Feuriges Cello: Sinfonieorchester in der Friedenskirche

Sein Ton füllte mühelos die Kirche: Solist Leonard Disselhorst. Foto: Malmus

Kassel. Englisch getönt und sehr lebendig war das Konzert des Kasseler Sinfonieorchesters in der voll besetzten Friedenskirche. Die Zuhörer bekamen vielerlei Zauber geboten - so gleich eingangs bei einem Streicherstück von Peter Warlock (1894-1930).

Dieser Komponist, ein exzentrischer Londoner, hat eigentlich Philip Arnold Heseltine geheißen und sich ein flottes Pseudonym zugelegt: „Warlock“ heißt auf Deutsch so viel wie Zauberer oder Hexenmeister.

Seine „Capriol Suite“ besteht aus sechs Tänzen im Renaissance-Stil - für Dirigent Esteban Cordi und die Streicher eine Gelegenheit, mit dem Groove der Shakespeare-Epoche zu punkten. Die rhythmische Zeitreise funktionierte blendend.

Der Höhepunkt folgte gleich darauf, denn da hatte Leonard Disselhorst (25) seinen Auftritt. Der hochbegabte Cellist stammt aus Kassel, hat schon mehrere Preise gewonnen und studiert derzeit in Berlin an der Universität der Künste. In der Friedenskirche bezauberte er als Solist von Edward Elgars spätromantischem Cellokonzert.

Disselhorst gelang eine kraftvolle, feurige Interpretation mit einem großen Celloton, der mühelos die komplette Kirche füllte. Ebenso stark: seine Zugabe, das bluesige Stück „Stonehenge“ des Ungarn Peter Pejtsik. Da rockte der Cellist herzhaft los - und bekam die verdienten Beifallsstürme.

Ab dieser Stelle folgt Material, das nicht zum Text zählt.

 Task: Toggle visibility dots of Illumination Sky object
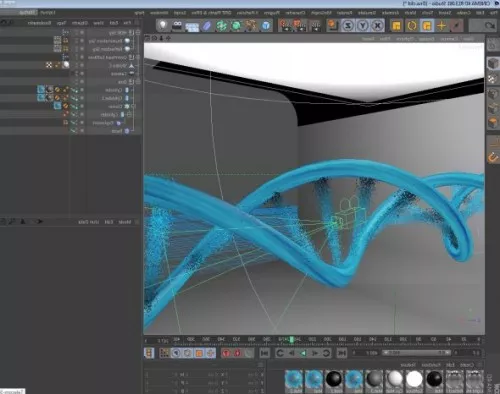82,41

Österreichisch-britisch dann der zweite Teil des Konzerts: Dirigent Cordi und das Orchester servierten Joseph Haydns 1795 in London uraufgeführte Sinfonie Nr. 104. Spritzige Klassik, freilich auch mit nachdenklichen Untertönen, war angesagt. Nach lebhaftem Beifall gab’s die Wiederholung des Finalsatzes.